Voltar Há um século, diz TJ, São José e Palhoça disputavam territórios em demanda judicial

O Tribunal de Justiça de Santa Catarina negou pleito do município de São José para tornar nulo o Decreto 184/1894, que retirou dois terços do seu território para permitir a criação do município de Palhoça. O principal argumento josefense, que não encontrou eco na Justiça, foi de que apenas o Legislativo estadual teria o poder de desmembrar territórios e criar novos municípios.

Seus advogados sustentaram que o decreto em questão, assinado pelo coronel Moreira César, interventor e representante do Poder Executivo, não tinha base constitucional para promover a divisão territorial, logo deveria ser considerado inconstitucional. Retórica que não convenceu os julgadores. Em acórdão de 15 de abril de 1913, São José foi vencido e a almejada unificação dos municípios não ocorreu. A Justiça considerou que seria absurdo não reconhecer a soberania de Palhoça depois de tantos anos para manter sua administração.

"Pouco a pouco percebemos o quão significativo foi para a configuração do Estado catarinense o Decreto n. 184, de 24 de abril de 1894. A Constituição Nacional de 1891 defendia a soberania dos três poderes: Legislativo, Executivo e Judiciário, mas, ao fim da Revolução Federalista, essa soberania não foi respeitada. O decreto aprovado pelo coronel Antônio Moreira César teve um sabor amargo para o município de São José, pois dele retirou dois terços do território", analisa João Felipe Alves de Morais, estudante de História e estagiário no Museu do Judiciário.

A ação ordinária movida por São José contra a Fazenda Estadual, aliás, faz parte da exposição "Águas Revoltas: a Justiça Catarinense e a Revolução Federalista". Como uma espécie de espectador privilegiado dos fatos, a partir da leitura desse e de outros processos e obras bibliográficas do período, João Felipe traçou interessante quadro da geopolítica estadual, principalmente na região da Grande Florianópolis, aqui reproduzido em inteiro teor:

"São José era o maior município catarinense durante as últimas décadas do século XIX, e possuía uma engajada elite política, que tinha apreço na Capital. Segundo Gerlach e Machado, escritores da belíssima obra São José da Terra Firme, essa elite política, todavia, apreciava muito os ideais federalistas, principalmente a luta por uma maior autonomia dos estados. O político josefense Eliseu Guilherme da Silva foi o articulador do Partido Federalista em Santa Catarina.

A intendência municipal de São José, nos primórdios da Revolução Federalista, era comandada pelo coronel João Luiz Ferreira de Mello, que articulou o município em prol da causa revolucionária. Durante o Governo Provisório Federalista, diversos josefenses compuseram seu corpo administrativo, político e militar em Desterro, o que embasaria essa fama de monarquista e revolucionária que São José tomou.

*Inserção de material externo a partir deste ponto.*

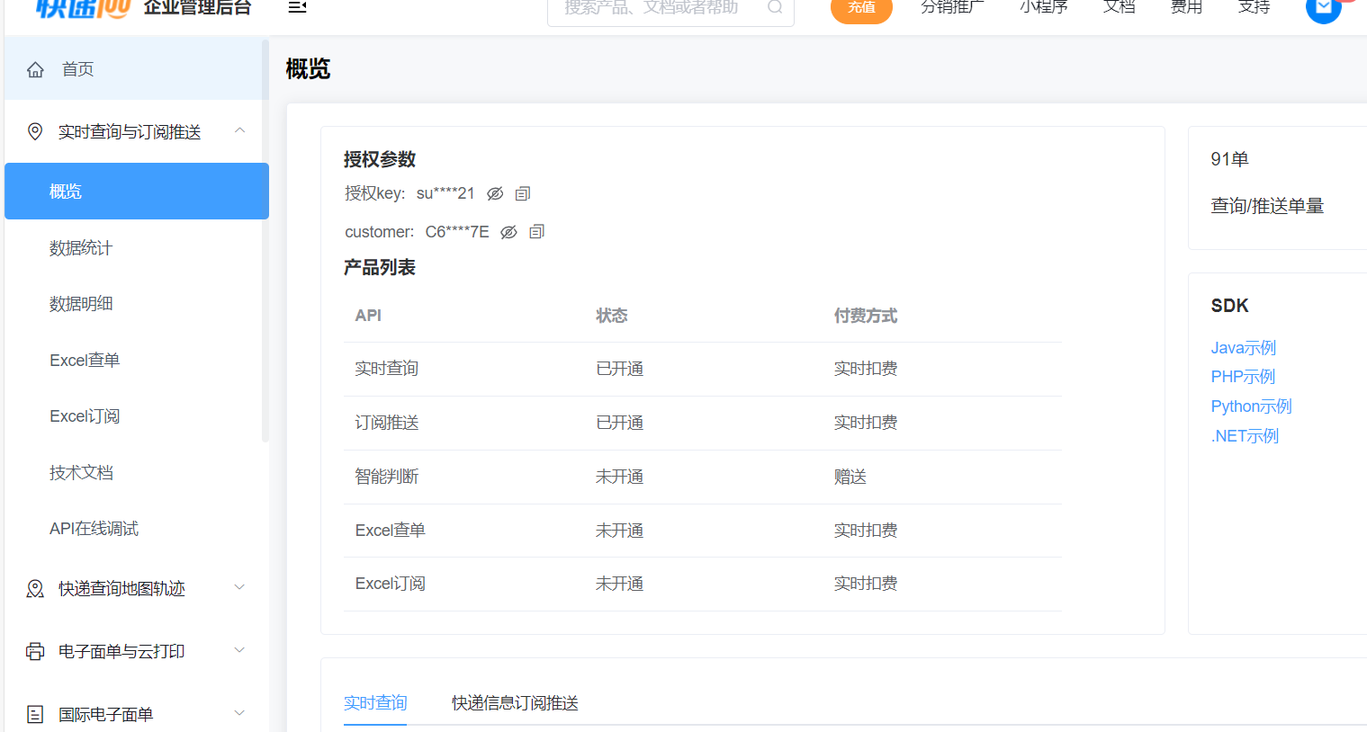
Task: Click the search magnifier icon
Action: [774, 8]
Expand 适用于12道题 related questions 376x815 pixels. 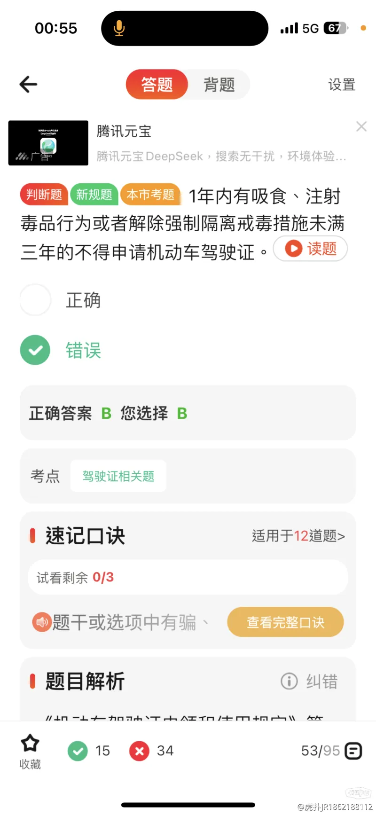(x=298, y=536)
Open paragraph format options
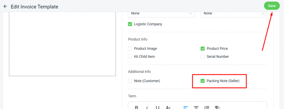284x109 pixels. (x=217, y=107)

A ascensão de Moreira César como interventor no Estado, incumbido dos maiores poderes pelo presidente Floriano Peixoto, levou a retirada de dois terços do território de São José para criação do município de Palhoça, através de um decreto imposto pelo interventor.

Esse ato viria como represália a essa elite política que apoiara um governo considerado ilegítimo e revolucionário. Mesmo autoritário e inconstitucional, o decreto se manteve sem nenhum debate até 1913, quando o município de São José finalmente recorreu ao Judiciário em busca de reparação do mal que lhe havia sido feito.

A ação ordinária movida por São José contra a Fazenda Estadual solicitava a total anulação do decreto n. 184, o qual desmembrou de seu território a freguesia de Palhoça, Santo Amaro do Cubatão e Enseada do Brito, além dos distritos de Teresópolis, Santa Isabel, Capivari e Colônia Militar de Santa Thereza.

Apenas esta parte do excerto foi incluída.